Alina Wong †, *, Scott D Lee 

Division of Gastroenterology, Department of Medicine, University of Washington Medical Center, Seattle, WA, USA

† These authors contributed equally to this work.

Correspondence: Alina Wong

Academic Editor:  Tony C. K. Tham

Special Issue: New and Old Therapeutic Options for Crohn’s Disease

Received: May 09, 2019 | Accepted: August 13, 2019 | Published: August 16, 2019

OBM Hepatology and Gastroenterology 2019, Volume 3, Issue 3, doi:10.21926/obm.hg.1903033

Recommended citation: Wong A, Lee SD. Advanced Endoscopic Techniques in the Evaluation and Treatment of Fibrostenotic Crohn's Disease. OBM Hepatology and Gastroenterology 2019;3(3):10; doi:10.21926/obm.hg.1903033.
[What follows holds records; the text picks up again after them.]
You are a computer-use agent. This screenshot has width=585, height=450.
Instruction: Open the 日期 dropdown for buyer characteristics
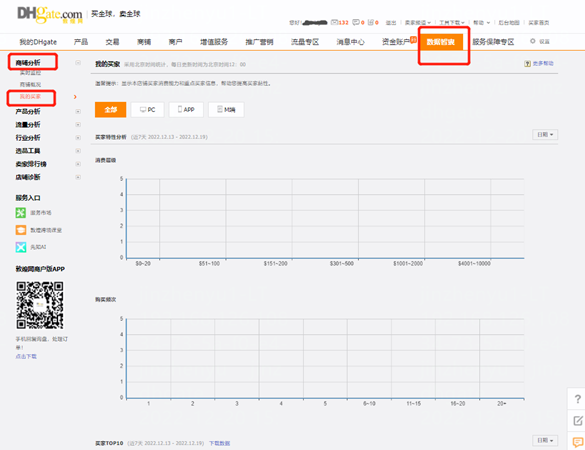point(545,135)
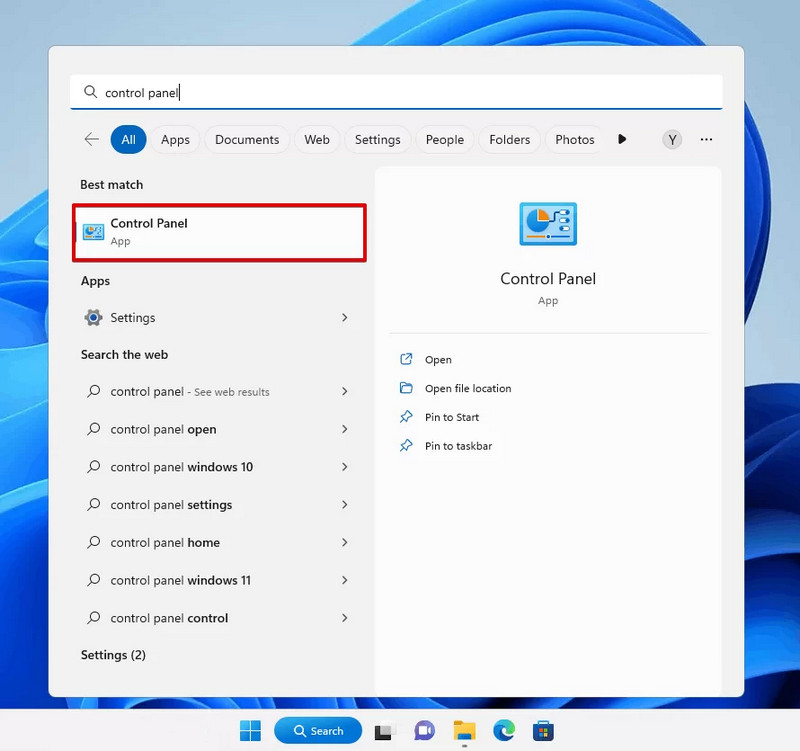Viewport: 800px width, 751px height.
Task: Launch the Chat app from the taskbar
Action: coord(424,731)
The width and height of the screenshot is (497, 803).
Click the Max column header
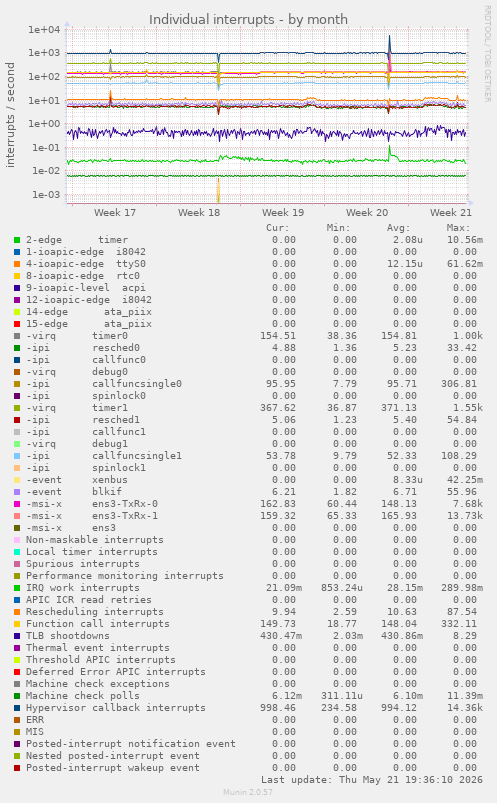coord(458,228)
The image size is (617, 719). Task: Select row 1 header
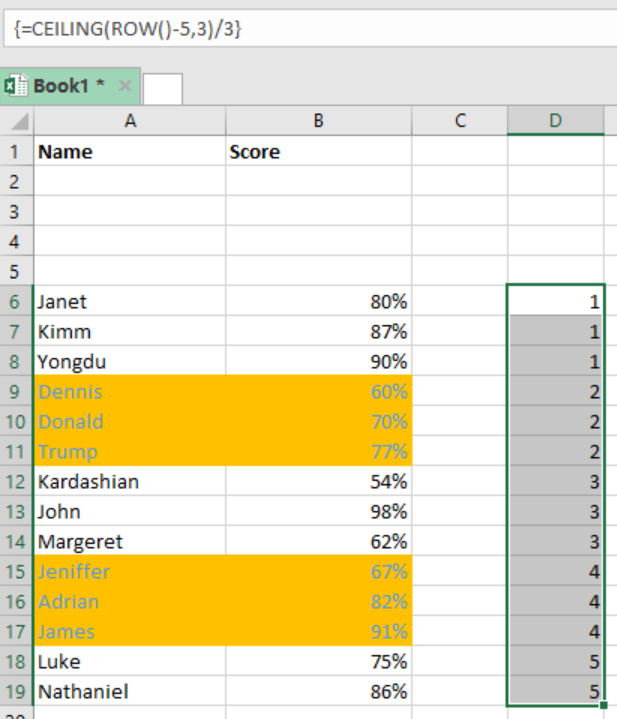point(17,151)
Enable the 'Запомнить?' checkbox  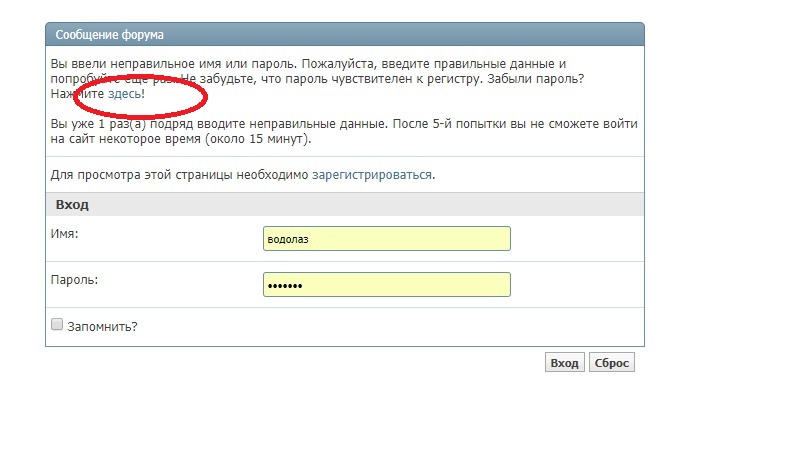click(57, 325)
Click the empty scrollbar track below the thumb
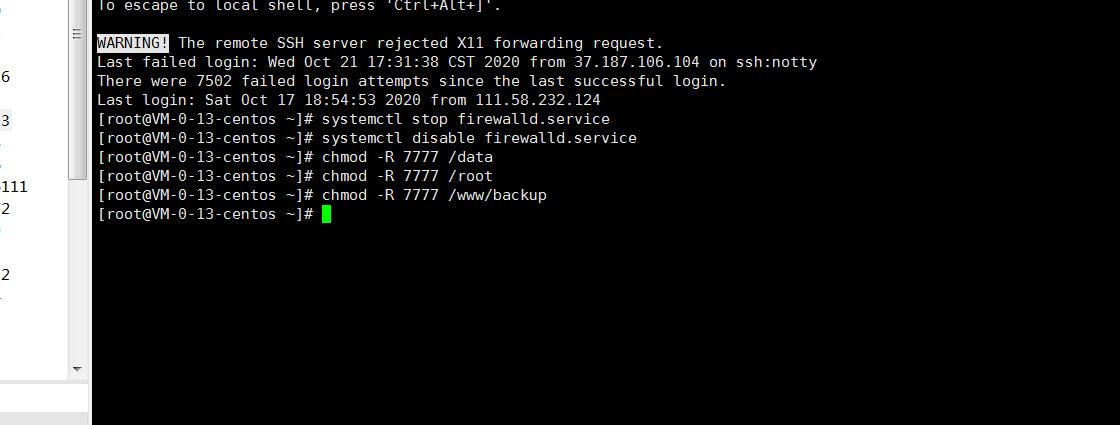The height and width of the screenshot is (425, 1120). pos(77,270)
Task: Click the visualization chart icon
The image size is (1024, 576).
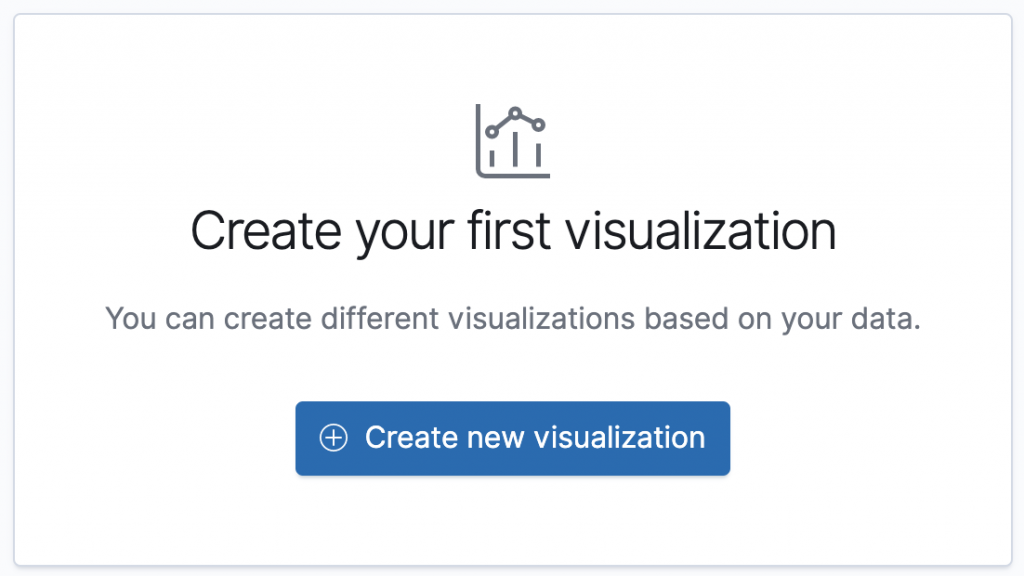Action: [512, 141]
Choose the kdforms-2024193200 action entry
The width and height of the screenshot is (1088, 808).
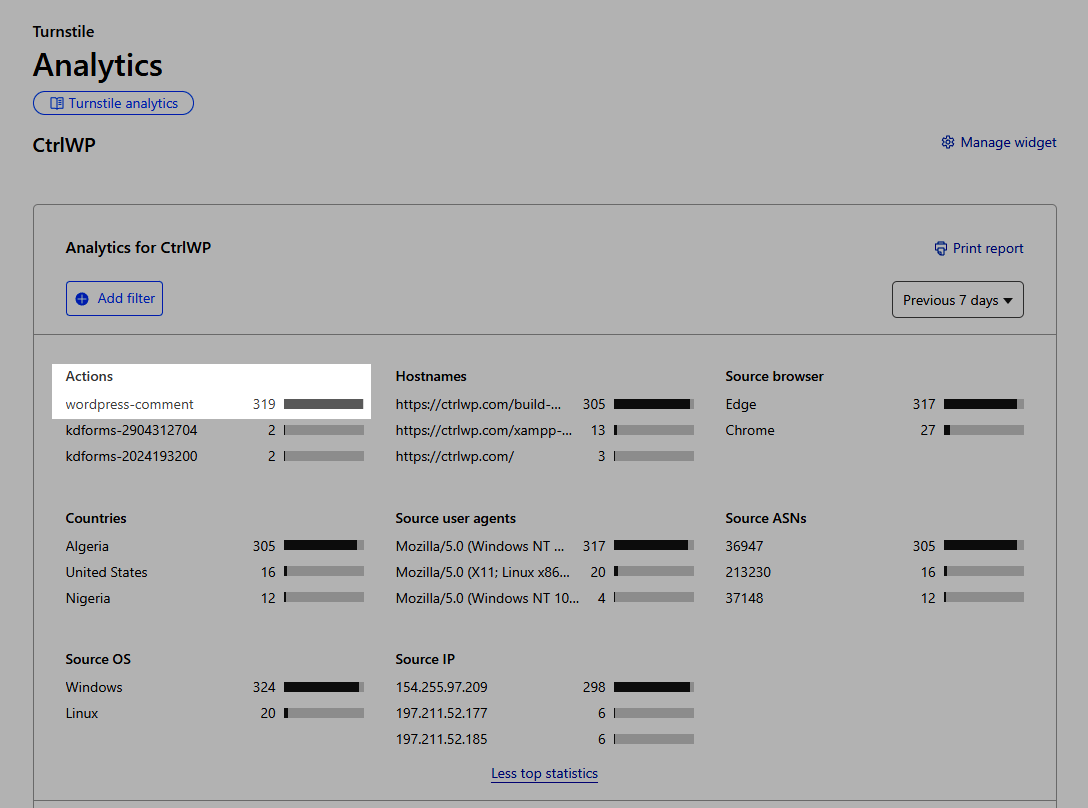(131, 456)
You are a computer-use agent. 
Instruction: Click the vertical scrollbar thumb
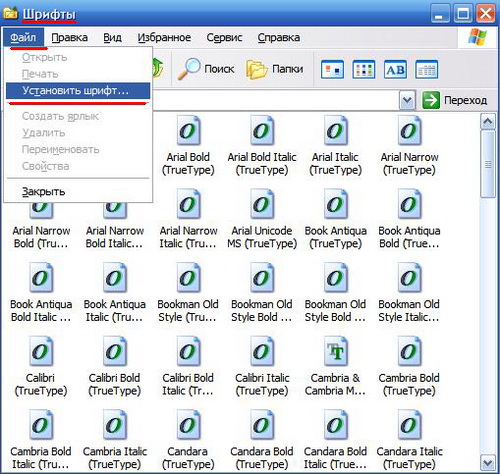click(x=488, y=164)
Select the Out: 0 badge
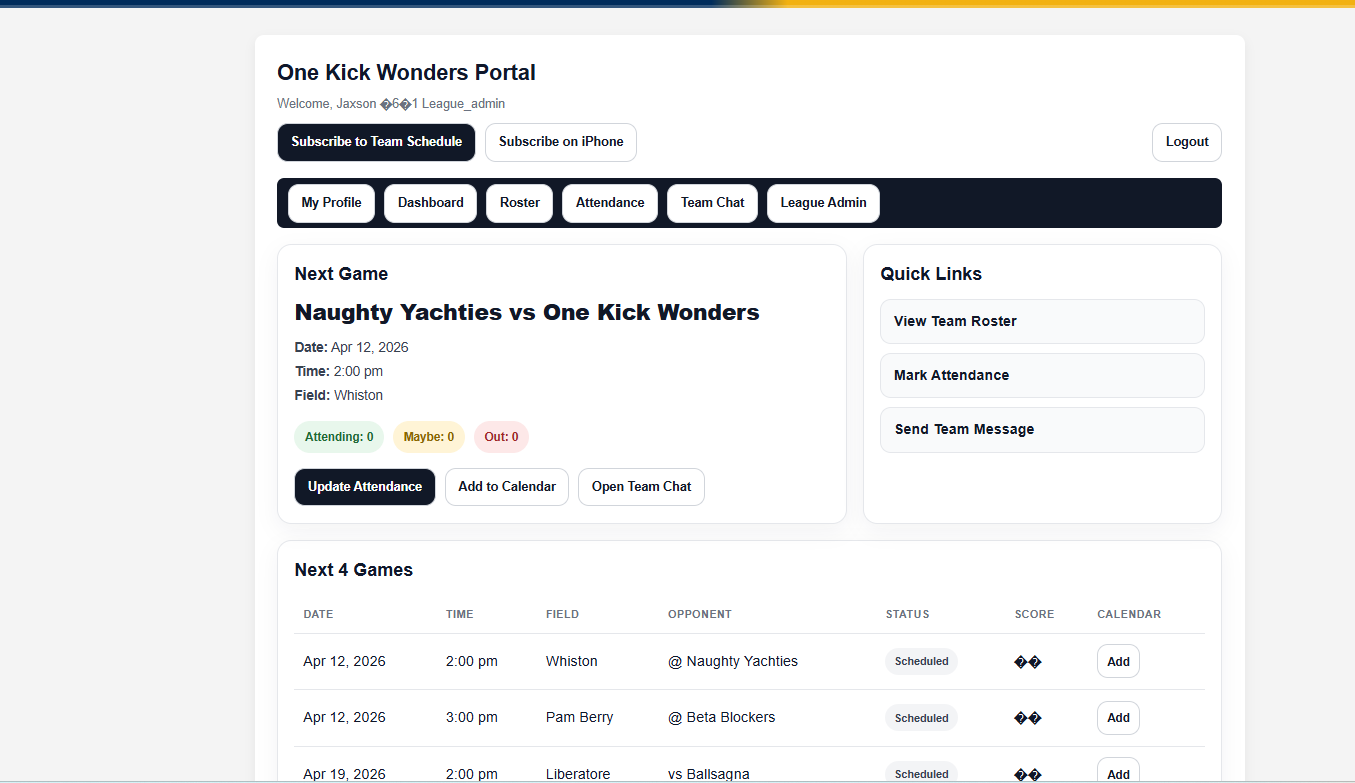Screen dimensions: 1355x783 501,437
© 2019 by the authors. This is an open access article distributed under the conditions of the Creative Commons by Attribution License, which permits unrestricted use, distribution, and reproduction in any medium or format, provided the original work is correctly cited.

Abstract

Crohn’s disease is characterized by chronic intestinal inflammation that can result in significant morbidity and loss of intestinal function over time. Many novel treatments for Crohn’s disease are being developed, but a significant portion of patients still requires surgical therapy for stricturing or penetrating disease. Classically esophagogastroduodenoscopy and ileocolonoscopy have been used to diagnose patients with inflammatory bowel disease and to restage disease after starting or changing therapy. However, new endoscopic techniques are being developed to help evaluate previously inaccessible parts of the small intestine and to treat fibrostenotic complications. This review will focus on video capsule endoscopy, small bowel enteroscopy, endoscopic balloon dilation, as well as other more novel investigational endoscopic therapies for the evaluation and treatment of fibrostenotic complications.

Keywords

Crohn’s disease; endoscopy; fibrostenotic complications

1. Introduction

Crohn’s disease is a chronic inflammatory bowel disease that when inadequately treated results in progressive transmural complications such as strictures, fistulas, and abscesses. While the majority of patients present with non-penetrating disease at diagnosis, around 50-60% develop fibrostenotic disease over time [1]. Endoscopy serves an important role in the diagnosis, management, and treatment of inflammatory bowel disease. It not only helps distinguish between Crohn’s disease and ulcerative colitis, but also allows for the diagnosis and management of fibrostenotic complications. Endoscopic therapy, a less invasive alternative to surgical options, bridges the gap between medical and surgical treatments. Endoscopic tools include video capsule endoscopy, small bowel enteroscopy, endoscopic balloon dilation, as well as other more novel investigational therapies. This review will focus on using advanced endoscopic therapeutic techniques for the diagnosis and management of fibrostenotic complications in Crohn’s disease (Table 1).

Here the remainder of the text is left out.